**TASKS TO COMPLETE:**
[A] In the passage on self-ownership of personal information, in how many central ways does celebrity generate economic value?
[B] Rewrite everything from the start of the rows down to the line containing "The width and", swapping "screenshot" for "screen capture" and leaving all else unchanged.

**TEXT SHOWN:**
=======

However, self-ownership of personal information poses few risks in this regard. Sheldon Halpern has argued that protection of the right of publicity is not a balancing "between the rights of the public at large and a fortuitously placed individual; the choice is between the individual to whom that associative value attaches and a stranger to the process who would make money out of it." [FN368] This "associative value" is derived from fame, and celebrity is exploited differently than the personal information of ordinary individuals. Celebrity generates economic value in three central ways: sales of information about the lives and activities of celebrities (news stories, biographies, interviews, etc.), sales of merchandise bearing the names and identifiable characteristics of celebrities (clothing, posters, toys etc.), and celebrity advertising and endorsements directed at selling collateral products. [FN369] In other words, celebrity is used to sell goods and services to us, the non-famous. Our personal information is collected for the exact opposite end, to persuade us to spend our money in particular ways. Unless aggregated, it is not likely to have broad meaning or to serve as the basis for far-reaching meaning making. Once compiled, however, the analysis changes because aggregate data about even non-famous individuals is very meaningful and important to the creation and alteration of meaning. To the extent that corporate entities usurp the meaning derived from this data for commerce purposes, perhaps we lose only our ability to be targeted so precisely.
It is possible that power over our own personal "publicity" may also prevent us from organizing, identifying others with similar interest, and speaking with unified voices. However, as Jerry Kang has pointed out:
The commerce argument [against information privacy], presumes that privacy necessarily entails information blockage. But this is not so. If individuals will truly benefit by releasing their personal data . . . they will rationally choose to do so. Information privacy does not mandate informational quarantine; it merely requires that the individual exercise control within reasonable constraints over whether, and what type of, quarantine should exist. [FN370]
*698 We will, therefore, have to trust ourselves to freely and willingly disseminate our data enough to keep our social and political connections.

=======

**RECORDS FOR PROCESSING:**
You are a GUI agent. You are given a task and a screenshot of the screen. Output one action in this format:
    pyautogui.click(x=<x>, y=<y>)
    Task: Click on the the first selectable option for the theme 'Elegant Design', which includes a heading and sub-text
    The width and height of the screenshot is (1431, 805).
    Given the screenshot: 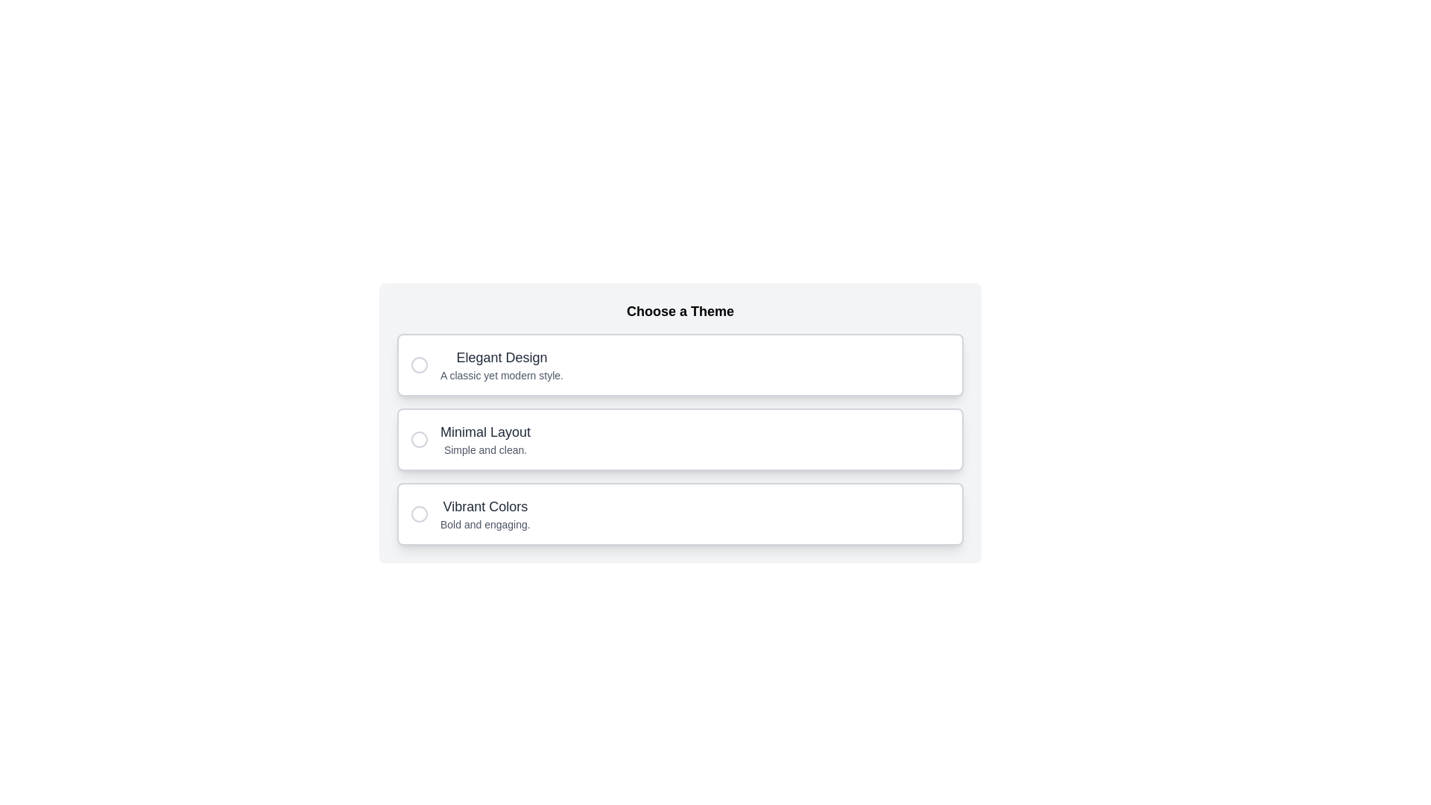 What is the action you would take?
    pyautogui.click(x=502, y=364)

=======

**RESPONSES:**
[A] Three.

[B]
You are a GUI agent. You are given a task and a screen capture of the screen. Output one action in this format:
    pyautogui.click(x=<x>, y=<y>)
    Task: Click on the the first selectable option for the theme 'Elegant Design', which includes a heading and sub-text
    The width and height of the screen capture is (1431, 805).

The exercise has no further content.